The questions in the original post are not at all in the style of real GMAT remainders questions, so no one here needs to be concerned about how to solve them, but manpsingh's work was perfectly correct. If you are asked for the remainder when 51^203 is divided by 7, then you can replace the 51 with 2 if you like, since 51 gives a remainder of 2 when divided by 7.

The reason is the following: if you take any number at all with a remainder of 2 when divided by 7, then your number is in the form 7q + 2. If you were to then expand (7q + 2)^203 completely, then with the lone exception of the 2^203 term, every single term in that expansion will be a multiple of 7, and thus won't have any influence on the remainder.

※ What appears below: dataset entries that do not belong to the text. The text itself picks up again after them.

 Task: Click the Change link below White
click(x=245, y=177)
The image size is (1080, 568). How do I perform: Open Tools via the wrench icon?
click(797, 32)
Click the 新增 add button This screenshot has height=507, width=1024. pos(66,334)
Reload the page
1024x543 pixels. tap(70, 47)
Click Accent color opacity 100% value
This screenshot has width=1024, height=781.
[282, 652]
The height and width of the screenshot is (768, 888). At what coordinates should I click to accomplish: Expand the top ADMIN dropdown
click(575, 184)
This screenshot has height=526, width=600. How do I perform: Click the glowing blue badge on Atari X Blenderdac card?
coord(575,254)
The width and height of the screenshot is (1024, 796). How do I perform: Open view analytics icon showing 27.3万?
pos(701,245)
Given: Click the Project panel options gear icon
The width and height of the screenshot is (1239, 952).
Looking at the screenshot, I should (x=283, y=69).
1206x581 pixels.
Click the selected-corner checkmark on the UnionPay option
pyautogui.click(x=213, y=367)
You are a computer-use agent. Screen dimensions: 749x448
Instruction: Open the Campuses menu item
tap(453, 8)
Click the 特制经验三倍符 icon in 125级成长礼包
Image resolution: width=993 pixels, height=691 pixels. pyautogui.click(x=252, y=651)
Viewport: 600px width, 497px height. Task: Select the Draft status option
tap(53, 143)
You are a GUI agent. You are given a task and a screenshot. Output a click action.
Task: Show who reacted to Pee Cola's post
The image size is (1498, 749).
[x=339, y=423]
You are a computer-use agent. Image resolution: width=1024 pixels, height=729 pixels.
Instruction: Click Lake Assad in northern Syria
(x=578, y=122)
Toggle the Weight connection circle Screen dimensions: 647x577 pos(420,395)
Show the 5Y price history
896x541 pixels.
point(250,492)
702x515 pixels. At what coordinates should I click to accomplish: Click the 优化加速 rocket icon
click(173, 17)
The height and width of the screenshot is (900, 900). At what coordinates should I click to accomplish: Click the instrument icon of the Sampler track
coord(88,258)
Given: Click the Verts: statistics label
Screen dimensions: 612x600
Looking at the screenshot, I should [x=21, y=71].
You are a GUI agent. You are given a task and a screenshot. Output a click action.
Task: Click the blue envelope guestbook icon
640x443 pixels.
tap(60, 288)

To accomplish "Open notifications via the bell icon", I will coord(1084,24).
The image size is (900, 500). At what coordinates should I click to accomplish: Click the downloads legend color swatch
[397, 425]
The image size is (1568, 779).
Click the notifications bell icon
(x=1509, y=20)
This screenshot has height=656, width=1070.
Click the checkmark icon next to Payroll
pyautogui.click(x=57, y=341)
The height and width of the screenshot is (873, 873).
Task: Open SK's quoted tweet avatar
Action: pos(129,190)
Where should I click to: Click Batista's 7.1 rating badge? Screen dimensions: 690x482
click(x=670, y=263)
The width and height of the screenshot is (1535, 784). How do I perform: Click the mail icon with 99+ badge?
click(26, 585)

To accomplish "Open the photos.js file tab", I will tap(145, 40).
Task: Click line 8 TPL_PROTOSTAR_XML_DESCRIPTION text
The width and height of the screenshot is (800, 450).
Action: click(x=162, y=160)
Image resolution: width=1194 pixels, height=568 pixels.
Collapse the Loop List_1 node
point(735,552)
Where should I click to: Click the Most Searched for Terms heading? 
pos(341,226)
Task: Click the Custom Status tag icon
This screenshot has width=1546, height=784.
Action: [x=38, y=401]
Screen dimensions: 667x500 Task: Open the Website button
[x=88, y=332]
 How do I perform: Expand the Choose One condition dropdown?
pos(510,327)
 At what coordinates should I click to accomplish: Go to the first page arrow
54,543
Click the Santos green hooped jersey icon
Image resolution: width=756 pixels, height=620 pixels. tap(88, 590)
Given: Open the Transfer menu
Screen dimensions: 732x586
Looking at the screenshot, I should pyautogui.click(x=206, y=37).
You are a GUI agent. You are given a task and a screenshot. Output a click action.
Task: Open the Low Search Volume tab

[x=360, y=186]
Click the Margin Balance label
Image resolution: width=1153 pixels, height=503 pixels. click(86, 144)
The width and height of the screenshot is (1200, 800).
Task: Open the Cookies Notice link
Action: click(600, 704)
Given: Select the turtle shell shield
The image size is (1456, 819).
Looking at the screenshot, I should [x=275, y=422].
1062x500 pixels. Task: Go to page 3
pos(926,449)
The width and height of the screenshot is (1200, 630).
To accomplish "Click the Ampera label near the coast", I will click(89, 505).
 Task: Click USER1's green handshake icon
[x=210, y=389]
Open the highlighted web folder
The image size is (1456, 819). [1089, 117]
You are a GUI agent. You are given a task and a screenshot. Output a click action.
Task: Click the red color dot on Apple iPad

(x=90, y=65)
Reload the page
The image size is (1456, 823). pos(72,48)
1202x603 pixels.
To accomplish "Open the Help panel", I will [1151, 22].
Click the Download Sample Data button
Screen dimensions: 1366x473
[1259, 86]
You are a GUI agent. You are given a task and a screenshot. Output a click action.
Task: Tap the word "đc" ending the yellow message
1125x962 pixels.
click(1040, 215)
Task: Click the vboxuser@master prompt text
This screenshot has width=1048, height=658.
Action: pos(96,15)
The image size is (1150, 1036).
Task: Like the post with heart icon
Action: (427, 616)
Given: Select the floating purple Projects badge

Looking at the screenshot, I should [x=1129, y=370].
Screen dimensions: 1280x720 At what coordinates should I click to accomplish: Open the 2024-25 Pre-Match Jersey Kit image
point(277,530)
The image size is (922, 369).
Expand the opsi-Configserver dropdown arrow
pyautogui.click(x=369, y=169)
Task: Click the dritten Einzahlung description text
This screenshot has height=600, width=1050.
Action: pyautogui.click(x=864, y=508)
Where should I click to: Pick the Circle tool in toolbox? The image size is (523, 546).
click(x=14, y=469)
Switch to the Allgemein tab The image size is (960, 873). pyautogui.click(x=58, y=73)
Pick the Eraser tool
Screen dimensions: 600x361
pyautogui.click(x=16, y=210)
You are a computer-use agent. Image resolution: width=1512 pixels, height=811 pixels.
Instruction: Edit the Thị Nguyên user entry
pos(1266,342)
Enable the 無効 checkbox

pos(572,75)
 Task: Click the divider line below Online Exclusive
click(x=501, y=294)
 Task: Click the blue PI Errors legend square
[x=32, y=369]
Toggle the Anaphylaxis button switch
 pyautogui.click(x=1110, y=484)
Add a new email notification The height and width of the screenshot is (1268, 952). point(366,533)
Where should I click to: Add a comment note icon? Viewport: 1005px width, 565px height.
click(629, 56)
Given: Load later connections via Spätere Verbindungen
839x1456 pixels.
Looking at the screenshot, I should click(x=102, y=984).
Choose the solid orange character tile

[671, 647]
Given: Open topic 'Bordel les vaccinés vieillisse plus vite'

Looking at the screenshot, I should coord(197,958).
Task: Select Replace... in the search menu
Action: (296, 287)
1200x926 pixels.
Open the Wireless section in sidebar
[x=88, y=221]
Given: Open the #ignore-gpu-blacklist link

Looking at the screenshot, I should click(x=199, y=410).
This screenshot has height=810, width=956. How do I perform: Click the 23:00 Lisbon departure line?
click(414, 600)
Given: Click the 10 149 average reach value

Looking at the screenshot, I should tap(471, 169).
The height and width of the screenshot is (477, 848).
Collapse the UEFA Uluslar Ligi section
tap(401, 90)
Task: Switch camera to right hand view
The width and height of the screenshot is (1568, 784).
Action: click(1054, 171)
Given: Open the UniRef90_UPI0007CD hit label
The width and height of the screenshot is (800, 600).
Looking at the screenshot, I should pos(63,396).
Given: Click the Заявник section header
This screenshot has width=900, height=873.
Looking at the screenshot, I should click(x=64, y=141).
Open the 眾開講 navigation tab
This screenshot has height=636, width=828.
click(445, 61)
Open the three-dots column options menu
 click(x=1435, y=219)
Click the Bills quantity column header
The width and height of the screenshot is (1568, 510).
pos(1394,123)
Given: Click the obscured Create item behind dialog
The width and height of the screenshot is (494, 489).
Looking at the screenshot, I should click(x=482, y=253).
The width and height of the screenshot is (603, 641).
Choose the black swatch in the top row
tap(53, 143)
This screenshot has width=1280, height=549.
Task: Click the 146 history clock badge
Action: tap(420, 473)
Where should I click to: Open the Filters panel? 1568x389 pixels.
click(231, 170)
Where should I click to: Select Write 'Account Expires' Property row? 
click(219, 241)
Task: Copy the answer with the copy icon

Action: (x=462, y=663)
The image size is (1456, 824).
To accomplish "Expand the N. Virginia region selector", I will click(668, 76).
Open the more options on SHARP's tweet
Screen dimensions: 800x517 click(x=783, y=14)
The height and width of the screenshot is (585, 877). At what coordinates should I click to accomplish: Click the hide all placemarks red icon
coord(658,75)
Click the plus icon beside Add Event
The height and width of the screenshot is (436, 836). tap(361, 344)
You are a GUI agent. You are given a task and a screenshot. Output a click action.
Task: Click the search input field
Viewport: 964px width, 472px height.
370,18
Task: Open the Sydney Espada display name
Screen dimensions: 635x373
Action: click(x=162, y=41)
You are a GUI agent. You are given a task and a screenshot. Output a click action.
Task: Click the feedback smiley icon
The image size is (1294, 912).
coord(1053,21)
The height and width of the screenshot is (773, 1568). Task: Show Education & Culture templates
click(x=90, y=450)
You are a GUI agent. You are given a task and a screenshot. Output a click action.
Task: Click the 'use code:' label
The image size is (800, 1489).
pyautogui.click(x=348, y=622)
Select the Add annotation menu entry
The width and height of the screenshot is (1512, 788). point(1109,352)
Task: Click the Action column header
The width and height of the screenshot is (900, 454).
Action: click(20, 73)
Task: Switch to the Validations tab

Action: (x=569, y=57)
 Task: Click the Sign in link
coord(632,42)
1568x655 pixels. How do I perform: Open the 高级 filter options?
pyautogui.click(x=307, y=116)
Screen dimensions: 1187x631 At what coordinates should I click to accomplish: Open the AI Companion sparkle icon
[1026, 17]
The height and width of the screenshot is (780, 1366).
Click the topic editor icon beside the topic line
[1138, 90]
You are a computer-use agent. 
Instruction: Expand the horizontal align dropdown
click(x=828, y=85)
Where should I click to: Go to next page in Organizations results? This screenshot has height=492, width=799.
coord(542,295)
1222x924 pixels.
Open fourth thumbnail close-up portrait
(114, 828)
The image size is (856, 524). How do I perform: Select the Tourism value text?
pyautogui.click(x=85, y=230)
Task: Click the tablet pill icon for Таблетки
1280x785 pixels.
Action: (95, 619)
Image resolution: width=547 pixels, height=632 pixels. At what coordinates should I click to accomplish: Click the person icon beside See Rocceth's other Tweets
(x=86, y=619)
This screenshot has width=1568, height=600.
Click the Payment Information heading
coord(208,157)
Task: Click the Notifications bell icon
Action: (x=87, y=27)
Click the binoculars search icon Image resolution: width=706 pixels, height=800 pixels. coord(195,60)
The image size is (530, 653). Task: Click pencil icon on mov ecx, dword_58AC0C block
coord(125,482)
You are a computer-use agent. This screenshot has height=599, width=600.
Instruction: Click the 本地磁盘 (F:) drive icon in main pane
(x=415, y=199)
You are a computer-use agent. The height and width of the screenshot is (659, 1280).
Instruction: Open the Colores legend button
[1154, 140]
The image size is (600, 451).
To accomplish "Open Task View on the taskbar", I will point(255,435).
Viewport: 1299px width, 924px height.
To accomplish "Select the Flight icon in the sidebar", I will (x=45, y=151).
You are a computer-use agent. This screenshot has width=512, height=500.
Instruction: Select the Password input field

It is probably easier to see why this is true by looking at a much smaller power than 203. If you take, say:

(7q + 2)^2 = (7q)^2 + (2)(2)(7q) + 2^2

every term is a multiple of 7 besides the '2^2', so the remainder will always be 4 when (7q + 2)^2 is divided by 7. That is, when you divide something like 51^2 (or 58^2, or 702^2, etc) by 7, the remainder will certainly be 4.

It is, however, only very rarely useful to understand this on the GMAT.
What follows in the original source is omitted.